[Exercise details] Note every line in the entries that contains the string "mode", and copy it.

Material provided section start

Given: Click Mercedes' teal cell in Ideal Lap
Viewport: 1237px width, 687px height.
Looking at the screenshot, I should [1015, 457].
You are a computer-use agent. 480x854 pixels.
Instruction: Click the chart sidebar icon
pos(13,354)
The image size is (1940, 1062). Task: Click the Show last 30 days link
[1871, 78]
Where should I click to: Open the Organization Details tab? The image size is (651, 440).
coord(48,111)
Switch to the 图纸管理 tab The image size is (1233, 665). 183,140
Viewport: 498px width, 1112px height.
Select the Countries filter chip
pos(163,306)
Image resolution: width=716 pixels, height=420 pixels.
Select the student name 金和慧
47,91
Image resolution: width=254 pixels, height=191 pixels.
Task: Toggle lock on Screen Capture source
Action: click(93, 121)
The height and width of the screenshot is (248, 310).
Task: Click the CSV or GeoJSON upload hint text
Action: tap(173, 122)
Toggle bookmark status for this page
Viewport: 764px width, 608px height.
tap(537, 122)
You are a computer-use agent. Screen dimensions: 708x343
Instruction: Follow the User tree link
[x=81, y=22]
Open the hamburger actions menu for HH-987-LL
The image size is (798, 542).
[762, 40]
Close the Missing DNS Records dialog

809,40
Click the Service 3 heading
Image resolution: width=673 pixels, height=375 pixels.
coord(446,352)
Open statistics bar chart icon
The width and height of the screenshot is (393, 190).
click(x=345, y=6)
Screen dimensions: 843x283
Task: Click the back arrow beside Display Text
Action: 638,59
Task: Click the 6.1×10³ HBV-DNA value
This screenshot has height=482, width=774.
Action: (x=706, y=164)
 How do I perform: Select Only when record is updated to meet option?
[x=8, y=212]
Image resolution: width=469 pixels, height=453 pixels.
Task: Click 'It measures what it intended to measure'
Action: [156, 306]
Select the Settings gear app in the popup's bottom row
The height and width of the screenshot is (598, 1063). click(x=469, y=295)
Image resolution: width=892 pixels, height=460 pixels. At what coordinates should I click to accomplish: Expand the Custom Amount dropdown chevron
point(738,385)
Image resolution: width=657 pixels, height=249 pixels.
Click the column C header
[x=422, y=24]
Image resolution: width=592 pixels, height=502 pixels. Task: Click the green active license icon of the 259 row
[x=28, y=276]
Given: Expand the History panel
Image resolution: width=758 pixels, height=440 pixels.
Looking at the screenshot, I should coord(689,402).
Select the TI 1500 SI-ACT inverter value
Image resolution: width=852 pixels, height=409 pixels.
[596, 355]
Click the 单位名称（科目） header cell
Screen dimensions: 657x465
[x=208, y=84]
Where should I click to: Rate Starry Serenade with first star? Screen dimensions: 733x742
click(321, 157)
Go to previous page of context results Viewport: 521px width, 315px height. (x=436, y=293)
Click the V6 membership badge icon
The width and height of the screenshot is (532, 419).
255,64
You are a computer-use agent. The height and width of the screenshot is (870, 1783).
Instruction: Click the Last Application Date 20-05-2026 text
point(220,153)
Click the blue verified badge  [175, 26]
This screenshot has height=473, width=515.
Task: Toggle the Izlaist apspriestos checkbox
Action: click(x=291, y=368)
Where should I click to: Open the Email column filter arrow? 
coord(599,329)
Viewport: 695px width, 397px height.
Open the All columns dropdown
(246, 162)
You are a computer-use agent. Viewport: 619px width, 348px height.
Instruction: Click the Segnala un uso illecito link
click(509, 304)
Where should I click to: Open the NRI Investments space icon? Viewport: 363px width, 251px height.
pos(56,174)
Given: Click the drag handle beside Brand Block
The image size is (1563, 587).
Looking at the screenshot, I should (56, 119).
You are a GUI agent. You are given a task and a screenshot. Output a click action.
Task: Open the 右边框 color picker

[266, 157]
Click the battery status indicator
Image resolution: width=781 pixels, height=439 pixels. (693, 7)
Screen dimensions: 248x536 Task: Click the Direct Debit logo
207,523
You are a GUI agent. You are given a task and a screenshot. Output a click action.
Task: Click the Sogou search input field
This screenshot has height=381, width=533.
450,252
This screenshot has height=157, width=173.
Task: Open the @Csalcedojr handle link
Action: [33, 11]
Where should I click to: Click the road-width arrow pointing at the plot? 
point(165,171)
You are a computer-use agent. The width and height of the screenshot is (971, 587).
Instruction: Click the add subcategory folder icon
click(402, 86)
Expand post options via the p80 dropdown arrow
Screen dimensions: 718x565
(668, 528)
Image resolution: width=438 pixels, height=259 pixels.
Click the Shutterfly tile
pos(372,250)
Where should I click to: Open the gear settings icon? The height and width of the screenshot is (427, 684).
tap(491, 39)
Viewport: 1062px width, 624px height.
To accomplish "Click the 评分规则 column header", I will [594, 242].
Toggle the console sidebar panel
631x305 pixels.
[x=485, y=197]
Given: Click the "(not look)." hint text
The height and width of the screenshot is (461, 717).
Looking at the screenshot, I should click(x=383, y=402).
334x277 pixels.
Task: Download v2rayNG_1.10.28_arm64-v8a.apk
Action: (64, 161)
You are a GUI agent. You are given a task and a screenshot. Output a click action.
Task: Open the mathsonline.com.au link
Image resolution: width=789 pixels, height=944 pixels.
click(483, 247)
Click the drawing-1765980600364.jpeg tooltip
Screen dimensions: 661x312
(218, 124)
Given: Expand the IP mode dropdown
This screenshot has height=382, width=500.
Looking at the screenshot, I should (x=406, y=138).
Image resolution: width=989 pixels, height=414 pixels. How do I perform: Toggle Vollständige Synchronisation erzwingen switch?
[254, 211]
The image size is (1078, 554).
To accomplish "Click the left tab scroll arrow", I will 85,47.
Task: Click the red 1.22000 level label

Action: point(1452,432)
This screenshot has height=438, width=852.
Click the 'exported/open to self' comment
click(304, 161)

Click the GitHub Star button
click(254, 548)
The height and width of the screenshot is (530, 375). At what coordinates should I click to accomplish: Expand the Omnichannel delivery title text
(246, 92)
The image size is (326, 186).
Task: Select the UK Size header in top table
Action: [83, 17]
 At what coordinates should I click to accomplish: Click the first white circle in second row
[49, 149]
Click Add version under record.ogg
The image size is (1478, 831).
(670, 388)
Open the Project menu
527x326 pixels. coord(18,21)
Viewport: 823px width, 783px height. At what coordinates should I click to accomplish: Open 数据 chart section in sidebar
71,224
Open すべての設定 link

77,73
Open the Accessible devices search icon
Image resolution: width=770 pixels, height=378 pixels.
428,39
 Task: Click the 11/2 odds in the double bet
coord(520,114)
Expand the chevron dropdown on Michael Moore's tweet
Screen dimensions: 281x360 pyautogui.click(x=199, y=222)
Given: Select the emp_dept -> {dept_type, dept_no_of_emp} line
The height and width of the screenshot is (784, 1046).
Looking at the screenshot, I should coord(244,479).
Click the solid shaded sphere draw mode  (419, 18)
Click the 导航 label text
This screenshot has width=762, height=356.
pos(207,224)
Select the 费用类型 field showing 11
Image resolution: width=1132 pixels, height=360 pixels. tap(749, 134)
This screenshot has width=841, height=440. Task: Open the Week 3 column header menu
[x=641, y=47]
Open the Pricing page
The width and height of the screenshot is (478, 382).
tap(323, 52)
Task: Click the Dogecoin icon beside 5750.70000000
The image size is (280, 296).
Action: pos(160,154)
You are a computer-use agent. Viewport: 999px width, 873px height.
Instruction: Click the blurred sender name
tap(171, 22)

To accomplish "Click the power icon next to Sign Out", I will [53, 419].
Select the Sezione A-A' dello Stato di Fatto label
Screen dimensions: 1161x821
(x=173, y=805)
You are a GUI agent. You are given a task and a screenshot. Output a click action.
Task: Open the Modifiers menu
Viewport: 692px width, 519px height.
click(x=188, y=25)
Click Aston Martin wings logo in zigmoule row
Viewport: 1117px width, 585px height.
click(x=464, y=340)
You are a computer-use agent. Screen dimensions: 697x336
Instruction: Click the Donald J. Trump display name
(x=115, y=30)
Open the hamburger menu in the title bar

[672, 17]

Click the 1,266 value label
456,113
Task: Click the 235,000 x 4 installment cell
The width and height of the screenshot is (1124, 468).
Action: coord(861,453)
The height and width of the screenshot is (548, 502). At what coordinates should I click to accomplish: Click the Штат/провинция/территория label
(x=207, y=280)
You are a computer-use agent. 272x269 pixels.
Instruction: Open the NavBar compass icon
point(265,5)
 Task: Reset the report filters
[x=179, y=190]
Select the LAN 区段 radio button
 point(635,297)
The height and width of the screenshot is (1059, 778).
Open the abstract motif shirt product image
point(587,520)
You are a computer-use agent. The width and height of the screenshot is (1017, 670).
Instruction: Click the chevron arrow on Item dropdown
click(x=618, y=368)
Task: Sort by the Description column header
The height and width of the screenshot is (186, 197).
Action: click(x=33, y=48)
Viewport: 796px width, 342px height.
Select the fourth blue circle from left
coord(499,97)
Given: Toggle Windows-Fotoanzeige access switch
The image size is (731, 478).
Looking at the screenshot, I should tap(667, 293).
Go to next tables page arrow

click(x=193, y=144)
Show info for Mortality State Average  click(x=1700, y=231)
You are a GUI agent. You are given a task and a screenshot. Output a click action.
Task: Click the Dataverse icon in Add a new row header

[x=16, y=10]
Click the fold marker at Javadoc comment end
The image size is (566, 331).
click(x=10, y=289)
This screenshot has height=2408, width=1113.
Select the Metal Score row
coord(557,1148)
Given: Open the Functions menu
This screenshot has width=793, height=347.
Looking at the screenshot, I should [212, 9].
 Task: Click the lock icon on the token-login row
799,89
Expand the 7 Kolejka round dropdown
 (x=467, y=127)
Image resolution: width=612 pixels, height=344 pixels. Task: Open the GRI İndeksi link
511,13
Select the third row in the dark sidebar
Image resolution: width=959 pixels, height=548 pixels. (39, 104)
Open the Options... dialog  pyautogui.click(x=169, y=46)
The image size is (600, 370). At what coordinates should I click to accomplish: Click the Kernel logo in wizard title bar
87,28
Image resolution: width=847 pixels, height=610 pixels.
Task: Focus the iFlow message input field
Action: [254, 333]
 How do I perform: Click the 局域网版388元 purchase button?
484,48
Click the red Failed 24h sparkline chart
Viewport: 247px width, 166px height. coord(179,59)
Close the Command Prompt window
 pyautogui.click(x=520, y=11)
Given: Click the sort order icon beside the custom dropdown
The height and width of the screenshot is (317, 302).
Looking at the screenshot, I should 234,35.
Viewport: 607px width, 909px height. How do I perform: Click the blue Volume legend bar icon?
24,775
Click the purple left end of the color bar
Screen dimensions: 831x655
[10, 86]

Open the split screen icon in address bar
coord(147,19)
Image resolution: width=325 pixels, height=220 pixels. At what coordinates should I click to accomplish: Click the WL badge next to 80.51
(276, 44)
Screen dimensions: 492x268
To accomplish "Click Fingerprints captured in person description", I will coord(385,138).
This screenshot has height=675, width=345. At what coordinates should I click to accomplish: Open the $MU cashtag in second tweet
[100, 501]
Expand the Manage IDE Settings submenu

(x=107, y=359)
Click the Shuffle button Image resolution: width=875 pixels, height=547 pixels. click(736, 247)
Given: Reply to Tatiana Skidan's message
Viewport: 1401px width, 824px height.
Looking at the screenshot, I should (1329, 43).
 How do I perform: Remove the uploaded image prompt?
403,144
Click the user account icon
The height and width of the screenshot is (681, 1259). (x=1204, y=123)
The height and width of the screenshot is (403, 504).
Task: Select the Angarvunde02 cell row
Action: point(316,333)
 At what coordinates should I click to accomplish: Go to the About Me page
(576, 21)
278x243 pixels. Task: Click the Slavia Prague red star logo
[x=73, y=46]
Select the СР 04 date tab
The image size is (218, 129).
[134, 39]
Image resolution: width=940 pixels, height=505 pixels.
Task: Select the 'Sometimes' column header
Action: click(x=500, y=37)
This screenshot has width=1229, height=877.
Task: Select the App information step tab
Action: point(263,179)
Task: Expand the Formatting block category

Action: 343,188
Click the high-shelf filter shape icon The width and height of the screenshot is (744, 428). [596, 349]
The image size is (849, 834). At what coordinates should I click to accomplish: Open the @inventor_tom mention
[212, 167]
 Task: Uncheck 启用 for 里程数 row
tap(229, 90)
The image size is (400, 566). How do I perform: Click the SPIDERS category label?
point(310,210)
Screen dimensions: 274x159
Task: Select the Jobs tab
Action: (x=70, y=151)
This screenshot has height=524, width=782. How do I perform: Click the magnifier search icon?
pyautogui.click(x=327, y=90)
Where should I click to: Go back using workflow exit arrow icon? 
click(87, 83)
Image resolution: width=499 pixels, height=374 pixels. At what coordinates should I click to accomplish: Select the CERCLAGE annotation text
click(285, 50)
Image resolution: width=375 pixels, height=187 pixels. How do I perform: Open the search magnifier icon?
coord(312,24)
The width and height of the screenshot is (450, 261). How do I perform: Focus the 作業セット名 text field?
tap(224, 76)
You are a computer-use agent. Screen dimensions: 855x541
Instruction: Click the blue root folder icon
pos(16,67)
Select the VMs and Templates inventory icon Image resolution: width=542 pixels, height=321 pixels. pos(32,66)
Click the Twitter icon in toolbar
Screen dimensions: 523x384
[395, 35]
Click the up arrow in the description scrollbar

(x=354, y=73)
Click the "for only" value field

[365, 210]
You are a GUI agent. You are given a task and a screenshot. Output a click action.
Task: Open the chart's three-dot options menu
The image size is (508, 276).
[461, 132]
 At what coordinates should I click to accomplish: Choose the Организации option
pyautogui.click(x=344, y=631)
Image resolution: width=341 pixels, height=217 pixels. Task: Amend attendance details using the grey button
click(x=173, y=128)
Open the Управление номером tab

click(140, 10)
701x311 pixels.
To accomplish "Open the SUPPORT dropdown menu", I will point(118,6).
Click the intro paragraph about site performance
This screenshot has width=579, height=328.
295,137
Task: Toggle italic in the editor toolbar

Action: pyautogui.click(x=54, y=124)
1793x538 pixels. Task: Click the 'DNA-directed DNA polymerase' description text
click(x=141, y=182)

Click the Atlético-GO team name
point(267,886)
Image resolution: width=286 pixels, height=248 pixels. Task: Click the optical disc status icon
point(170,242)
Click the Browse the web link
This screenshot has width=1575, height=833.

Material provided section end

[The completed task]
Given: Expand the IP mode dropdown
Click the solid shaded sphere draw mode  (419, 18)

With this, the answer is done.